Ohio Lottery operator switch has some glitches

Jul 1, 2009, 7:41 pm (4 comments)

Ohio Lottery

CLEVELAND, Ohio — A new company began running the Ohio Lottery's computer system on Wednesday, causing frustrating problems for some retailers and leaving some winning tickets incorrectly coming up as losers.

Lottery spokeswoman Marie Kilbane said the problems were being worked out.

"What we saw early were mostly common problems we had predicted, such as some calls from retailers who had forgotten sign-on passwords. But overall, selling has been going well," Kilbane said.

The Ohio Lottery decided last year to change its operator from GTech, a Providence, R.I.-based company that had been the vendor since 1985, to Athens, Greece-based Intralot S.A., the parent company of Intralot Inc., based near Atlanta.

GTech sued over the change, arguing that Intralot had no experience operating a large state lottery. Franklin County Common Pleas Judge John Bender ruled in March that the Ohio Lottery director acted lawfully.

To make the switch, online lottery games were unavailable from late Tuesday until 6 a.m. Wednesday.

By mid-afternoon, 7,920 of the state's 8,800 retailers had logged on, Kilbane said. An Intralot hot line had 2,300 calls by then.

Kilbane said the difficulty in cashing winning tickets was caused by the new system not reading serial numbers the same way as the old system. The lottery was advising retailers how to work around the problem.

Lottery sellers also reported some tickets were marked void and not for sale, even though they were valid game plays, she said.

At Simply Foods convenience store in Cleveland, owner Ashok Patel said his lottery terminal was down for about two hours Wednesday morning.

"There was an error message indicating a communications failure. It means our machine was not communicating with the main computers," he said.

Technicians arrived to reset the machine, and after that it was up and running.

"It is a learning experience for both the customer and the retailer," he said.

At Izzy's Deli in Cleveland, clerk Courtney Elliott said her sales terminal was no problem, but a ticket scanner for customers wasn't working.

She said she was busier than normal helping lottery customers who told her they couldn't find another lottery retailer able to do business.

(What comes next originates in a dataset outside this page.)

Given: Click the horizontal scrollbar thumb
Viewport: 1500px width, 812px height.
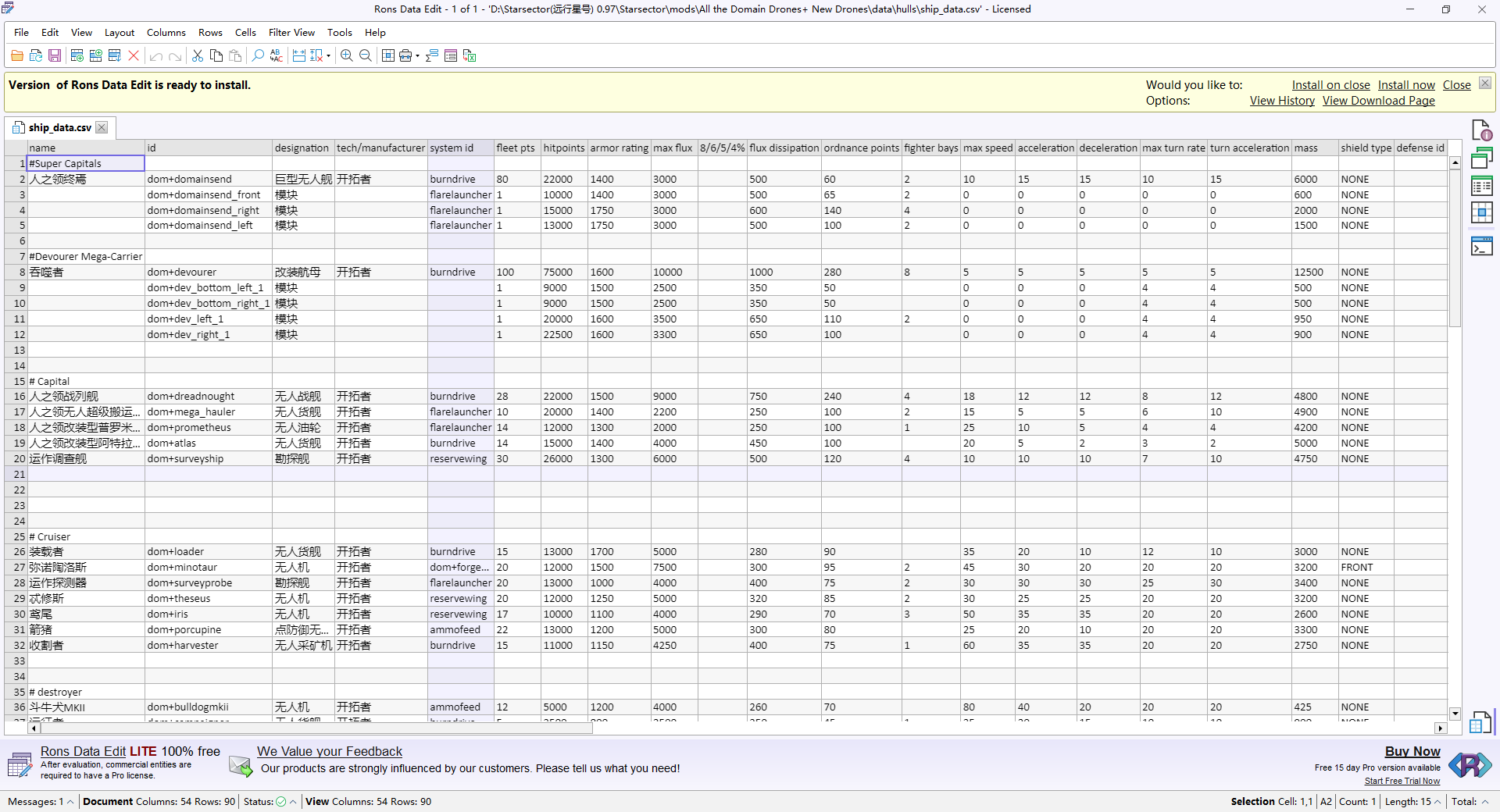Looking at the screenshot, I should [x=316, y=728].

"I'm losing a lot of business," said Zack Nakouzi, manager of Lottery Express in Toledo. "I lost $300 just screwing around with this machine."

The biggest problem, he said, is that his machine would stop fully printing after about five transactions, forcing him to reboot and start all over.

"I'm telling my customers to come back," he said. "They're cussing me out. What can I do?"

He said calls to the lottery weren't helpful and that a technical support phone number had gone unanswered.

Ohio Lottery Director Michael Dolan said he understands the frustration.

"Change is difficult for anybody," he said. "This is new equipment with a new operator and some new procedures. Once they become familiar with the features of the new system, I think they will say this is much faster and easier to use."

Edd Gibson, whose lottery outlet at his carryout store in North Canton was drawing more than 40 customers an hour Wednesday morning, said he was concerned that the switch would be troublesome, but had just a brief glitch with a scanner that went down.

"I thought we'd have a big problem with this, but so far I'm happy with the way it's running. It's a little different," he said.

AP

Comments

RJOh's avatarRJOh

Last night when I played MegaMillions since the old play slips were still in the display rack, I asked the clerk if they would work today and she said "yes".   Today I went in with a MegaMillions 0+1 ticket to cash and play some Classic Lotto, the terminal scanned my winning ticket and nothing, it couldn't read tickets printed by the old terminals.  I said forget it, I like to play these Classic Lotto slips and again nothing, the new terminal couldn't read old play slips either so I made out some new ones which had only been put out this morning. 

I went to another retailer and they cashed in my winning ticket by punching in its serial numbers and I bought a couple of AP(auto plays - no longer quick picks).  I feel sorry for anyone who has a bunch of old tickets to check if they can't find a clerk with the time to punch in the serial numbers of each one of them by hand.

bashley572's avatarbashley572

RjOh thanks for the update.  So that sounds about normal for the kind of MAJOR switch your state went through.

RJOh's avatarRJOh

I have a facsimile of the boards on the play slips of the games I play in my lottery program so I can check  my play slips as I mark them and now I've updated them with the new layouts.  The new cards will require those players who use printing software to print their slips to do the same.

RJOh's avatarRJOh

First two places I went tonight to play my MM tickets, the clerks claimed their machine were broken.  I found that hard to believe since those machines were new and just came on line three days ago.  I suspect they were confused about how to use them and and just said that to get rid of me since they were the only one there.  At the place that did run them the clerk asked if I had the newer play slips because she had trouble earlier in the night before she became aware that the new machine couldn't read the old play slip.